GOAL OF THE EXERCISE: Each line in the records below that has the word "bold" should be copied.

ENTRIES PROVIDED:
/---
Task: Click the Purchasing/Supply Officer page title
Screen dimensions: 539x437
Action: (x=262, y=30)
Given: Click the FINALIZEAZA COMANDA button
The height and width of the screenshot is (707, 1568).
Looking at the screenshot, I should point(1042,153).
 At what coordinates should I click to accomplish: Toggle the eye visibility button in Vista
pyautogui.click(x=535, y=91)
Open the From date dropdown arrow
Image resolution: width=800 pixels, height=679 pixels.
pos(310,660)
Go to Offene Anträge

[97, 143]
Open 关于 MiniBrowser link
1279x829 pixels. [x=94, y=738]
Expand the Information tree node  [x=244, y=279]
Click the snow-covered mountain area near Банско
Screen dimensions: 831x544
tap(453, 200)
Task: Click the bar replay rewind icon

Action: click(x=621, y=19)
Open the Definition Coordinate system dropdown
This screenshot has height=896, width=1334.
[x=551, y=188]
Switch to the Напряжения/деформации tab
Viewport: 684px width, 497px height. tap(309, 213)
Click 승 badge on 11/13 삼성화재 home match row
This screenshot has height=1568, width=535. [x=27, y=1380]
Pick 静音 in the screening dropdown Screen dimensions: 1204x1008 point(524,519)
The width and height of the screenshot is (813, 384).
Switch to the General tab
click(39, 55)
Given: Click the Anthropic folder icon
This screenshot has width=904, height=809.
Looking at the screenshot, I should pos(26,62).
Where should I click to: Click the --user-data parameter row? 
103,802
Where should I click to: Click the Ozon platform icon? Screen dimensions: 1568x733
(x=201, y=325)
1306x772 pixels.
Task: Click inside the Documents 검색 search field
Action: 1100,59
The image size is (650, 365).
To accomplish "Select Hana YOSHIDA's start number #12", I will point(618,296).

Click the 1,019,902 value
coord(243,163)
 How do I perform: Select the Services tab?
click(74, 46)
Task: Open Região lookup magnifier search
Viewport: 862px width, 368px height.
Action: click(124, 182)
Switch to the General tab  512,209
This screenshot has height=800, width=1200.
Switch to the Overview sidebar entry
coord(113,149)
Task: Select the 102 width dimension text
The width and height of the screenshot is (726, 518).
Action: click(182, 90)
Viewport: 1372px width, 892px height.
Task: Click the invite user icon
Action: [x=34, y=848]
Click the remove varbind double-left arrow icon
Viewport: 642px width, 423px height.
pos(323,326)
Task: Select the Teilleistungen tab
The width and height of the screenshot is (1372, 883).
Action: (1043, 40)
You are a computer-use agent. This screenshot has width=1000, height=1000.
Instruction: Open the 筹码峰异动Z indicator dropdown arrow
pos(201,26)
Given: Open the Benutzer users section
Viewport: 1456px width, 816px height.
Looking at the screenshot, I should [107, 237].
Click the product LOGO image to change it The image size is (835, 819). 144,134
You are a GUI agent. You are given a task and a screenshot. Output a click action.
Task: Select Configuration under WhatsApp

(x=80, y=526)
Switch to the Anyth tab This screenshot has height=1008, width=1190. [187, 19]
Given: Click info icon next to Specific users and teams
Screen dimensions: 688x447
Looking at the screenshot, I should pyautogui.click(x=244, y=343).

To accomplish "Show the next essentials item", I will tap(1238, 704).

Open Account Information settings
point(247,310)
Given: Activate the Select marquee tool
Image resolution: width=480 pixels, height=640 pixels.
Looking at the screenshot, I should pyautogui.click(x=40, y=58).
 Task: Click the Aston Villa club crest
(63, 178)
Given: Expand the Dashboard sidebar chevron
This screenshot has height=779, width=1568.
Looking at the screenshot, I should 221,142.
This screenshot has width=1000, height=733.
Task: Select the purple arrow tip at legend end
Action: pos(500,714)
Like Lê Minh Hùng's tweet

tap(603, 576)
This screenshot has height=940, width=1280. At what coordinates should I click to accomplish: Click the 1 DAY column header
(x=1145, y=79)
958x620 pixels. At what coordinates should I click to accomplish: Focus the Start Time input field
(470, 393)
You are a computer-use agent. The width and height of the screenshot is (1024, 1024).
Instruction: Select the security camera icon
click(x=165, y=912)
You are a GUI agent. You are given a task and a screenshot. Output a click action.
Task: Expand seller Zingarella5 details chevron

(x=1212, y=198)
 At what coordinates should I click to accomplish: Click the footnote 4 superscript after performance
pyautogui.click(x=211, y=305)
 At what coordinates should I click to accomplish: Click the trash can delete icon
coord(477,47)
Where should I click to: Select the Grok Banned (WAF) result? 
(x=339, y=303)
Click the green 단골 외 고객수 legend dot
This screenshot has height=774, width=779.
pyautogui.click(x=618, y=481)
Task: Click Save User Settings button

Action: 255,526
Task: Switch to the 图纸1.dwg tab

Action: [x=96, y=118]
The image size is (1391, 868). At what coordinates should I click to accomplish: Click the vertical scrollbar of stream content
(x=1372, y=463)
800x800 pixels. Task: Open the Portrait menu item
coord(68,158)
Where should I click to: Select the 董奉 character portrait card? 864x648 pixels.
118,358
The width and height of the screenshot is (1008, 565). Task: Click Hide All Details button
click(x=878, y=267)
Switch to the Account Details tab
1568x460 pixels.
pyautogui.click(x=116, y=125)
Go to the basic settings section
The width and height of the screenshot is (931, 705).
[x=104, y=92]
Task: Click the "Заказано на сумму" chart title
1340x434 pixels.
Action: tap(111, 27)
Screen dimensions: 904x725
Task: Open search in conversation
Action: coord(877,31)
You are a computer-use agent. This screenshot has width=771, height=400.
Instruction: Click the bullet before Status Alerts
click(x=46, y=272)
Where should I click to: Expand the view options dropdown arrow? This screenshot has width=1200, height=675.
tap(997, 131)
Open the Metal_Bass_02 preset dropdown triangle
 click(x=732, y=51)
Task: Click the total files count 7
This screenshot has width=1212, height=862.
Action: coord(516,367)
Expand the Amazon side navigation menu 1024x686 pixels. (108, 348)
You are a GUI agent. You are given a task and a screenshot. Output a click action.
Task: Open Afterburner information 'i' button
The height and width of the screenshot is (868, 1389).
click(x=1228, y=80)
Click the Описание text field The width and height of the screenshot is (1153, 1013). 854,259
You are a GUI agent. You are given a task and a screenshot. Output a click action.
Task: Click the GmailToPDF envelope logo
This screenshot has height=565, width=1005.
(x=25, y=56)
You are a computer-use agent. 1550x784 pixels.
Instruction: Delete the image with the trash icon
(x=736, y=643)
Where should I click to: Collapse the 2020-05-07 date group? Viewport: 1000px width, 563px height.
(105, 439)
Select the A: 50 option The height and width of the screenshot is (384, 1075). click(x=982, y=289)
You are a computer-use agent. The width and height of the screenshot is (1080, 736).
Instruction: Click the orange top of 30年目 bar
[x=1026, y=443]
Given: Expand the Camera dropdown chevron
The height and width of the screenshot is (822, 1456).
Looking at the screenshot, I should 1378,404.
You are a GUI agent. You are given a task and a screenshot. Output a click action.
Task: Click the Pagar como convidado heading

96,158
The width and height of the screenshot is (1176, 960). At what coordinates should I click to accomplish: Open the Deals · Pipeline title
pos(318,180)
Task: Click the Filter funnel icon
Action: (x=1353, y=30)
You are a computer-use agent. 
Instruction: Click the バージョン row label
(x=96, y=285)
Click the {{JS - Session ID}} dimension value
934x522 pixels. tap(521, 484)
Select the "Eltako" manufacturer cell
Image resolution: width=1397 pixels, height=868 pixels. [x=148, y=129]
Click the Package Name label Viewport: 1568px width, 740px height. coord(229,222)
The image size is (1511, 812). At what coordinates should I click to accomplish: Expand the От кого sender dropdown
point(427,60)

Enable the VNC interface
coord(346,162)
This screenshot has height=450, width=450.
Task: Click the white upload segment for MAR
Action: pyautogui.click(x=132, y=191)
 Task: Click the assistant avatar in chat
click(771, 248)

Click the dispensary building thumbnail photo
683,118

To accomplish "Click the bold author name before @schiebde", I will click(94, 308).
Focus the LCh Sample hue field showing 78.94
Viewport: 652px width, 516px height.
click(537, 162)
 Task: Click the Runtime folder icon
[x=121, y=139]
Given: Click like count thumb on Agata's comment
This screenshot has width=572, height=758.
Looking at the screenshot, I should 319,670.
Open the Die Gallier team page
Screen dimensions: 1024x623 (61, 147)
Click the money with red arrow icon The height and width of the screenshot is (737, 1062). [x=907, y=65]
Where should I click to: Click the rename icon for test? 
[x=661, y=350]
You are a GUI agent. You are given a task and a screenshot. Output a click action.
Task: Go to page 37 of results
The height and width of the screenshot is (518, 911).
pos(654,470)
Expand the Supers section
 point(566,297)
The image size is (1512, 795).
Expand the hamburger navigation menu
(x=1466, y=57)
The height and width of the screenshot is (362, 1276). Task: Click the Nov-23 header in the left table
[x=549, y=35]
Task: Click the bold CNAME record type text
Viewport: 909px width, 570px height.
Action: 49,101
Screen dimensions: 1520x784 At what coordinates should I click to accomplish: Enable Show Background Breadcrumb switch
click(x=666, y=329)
\---
EXERCISE OUTPUT:
To accomplish "Click the bold author name before @schiebde", I will click(94, 308).
Task: Click the bold CNAME record type text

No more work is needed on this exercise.